For their study, Demirer and his co-authors examined the hedge, diversification, and safe haven features of each asset type for passive investors during extreme fluctuations of the S&P 500 index. They used an equation to calculate the safe haven property of a given asset against the S&P 500’s volatility. If the asset’s estimate was positive, the researchers concluded it could not play the role of a strong safe haven. Inversely, if the asset’s estimate was negative, it was a strong safe haven.

 

In their calculations, the researchers found that green bonds were the only asset in their list with a negative estimate, concluding that green bonds are “a superior safe haven compared to all other assets (including gold).”

 

How Green Bonds Stabilized Portfolios

The researchers then created hypothetical passive portfolios supplemented by the different assets included in the study to determine the optimal allocation during the pandemic and over the full sample period of August 31, 2012 through November 20, 2020. Over the full sample, they found that adding green bonds to a hypothetical passive portfolio reduced portfolio risk to 0.291 percent and decreased volatility by 72.5 percent, making a “particularly striking” case for green bonds, the report said.

 

“These green investments, especially investing in green bonds, are not luxury investments where only loyal, dedicated investors put their money regardless of their investment benefits, because they believe in those investments. It’s not like that,” Demirer said. “There’s also financial benefits to socially and environmentally responsible investments.”

 

During the pandemic period, the researchers saw similar risk reduction trends for passive portfolios supplemented with green bonds: Green bonds helped reduce volatility in a portfolio by 80.7 percent, according to the paper. Islamic stocks and gold also yielded good results, reducing return volatility by 83.4 percent and 45.8 percent, respectively.

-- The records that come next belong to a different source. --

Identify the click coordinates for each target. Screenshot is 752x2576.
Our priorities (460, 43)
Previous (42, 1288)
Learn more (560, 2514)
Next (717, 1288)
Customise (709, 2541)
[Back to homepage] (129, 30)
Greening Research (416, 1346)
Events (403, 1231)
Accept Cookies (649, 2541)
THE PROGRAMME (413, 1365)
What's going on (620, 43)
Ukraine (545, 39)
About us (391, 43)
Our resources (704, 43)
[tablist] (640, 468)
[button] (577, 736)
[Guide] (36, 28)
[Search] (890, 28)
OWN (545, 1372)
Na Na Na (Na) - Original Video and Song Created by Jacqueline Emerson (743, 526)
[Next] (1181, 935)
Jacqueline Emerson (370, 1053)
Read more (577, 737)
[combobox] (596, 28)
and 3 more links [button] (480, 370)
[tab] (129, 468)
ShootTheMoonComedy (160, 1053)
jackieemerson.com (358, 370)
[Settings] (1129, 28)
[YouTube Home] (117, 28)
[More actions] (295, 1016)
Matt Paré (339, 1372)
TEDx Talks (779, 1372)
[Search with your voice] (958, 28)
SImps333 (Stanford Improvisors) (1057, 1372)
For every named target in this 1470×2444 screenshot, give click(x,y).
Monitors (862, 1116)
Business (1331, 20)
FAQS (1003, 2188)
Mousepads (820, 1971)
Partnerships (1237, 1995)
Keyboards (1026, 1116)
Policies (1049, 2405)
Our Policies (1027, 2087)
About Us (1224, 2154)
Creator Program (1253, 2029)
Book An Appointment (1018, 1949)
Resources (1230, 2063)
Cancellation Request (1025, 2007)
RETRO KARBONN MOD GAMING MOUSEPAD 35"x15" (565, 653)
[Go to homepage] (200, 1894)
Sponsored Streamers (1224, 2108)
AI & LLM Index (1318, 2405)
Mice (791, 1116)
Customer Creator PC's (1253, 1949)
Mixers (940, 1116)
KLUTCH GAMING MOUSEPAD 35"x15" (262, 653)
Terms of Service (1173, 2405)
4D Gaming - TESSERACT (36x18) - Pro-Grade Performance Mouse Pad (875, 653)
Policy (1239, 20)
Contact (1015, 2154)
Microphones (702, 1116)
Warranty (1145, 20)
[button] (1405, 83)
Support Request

But, for the authors, green bonds “stand out” because of their large risk reduction capabilities and “significant improvement in risk-adjusted returns,” according to the paper.

 

“It’s really good news for not only investors who believe in these principles, but also for corporations and governments — any issuer — who want to issue securities that are geared toward environmentally and socially responsible investments,” Demirer said.

 

According to Demirer, investors who were able to use green bonds as safe havens during the pandemic benefitted from “loyalty” to sustainability during the a period of heightened uncertainty: “Investors kept their money in those investments, and even invested more money, even during the pandemic period when all investors were scared to keep money in equities,” he said. “But it looks like those investors who believed in those social and environmental investment principles will be rewarded.”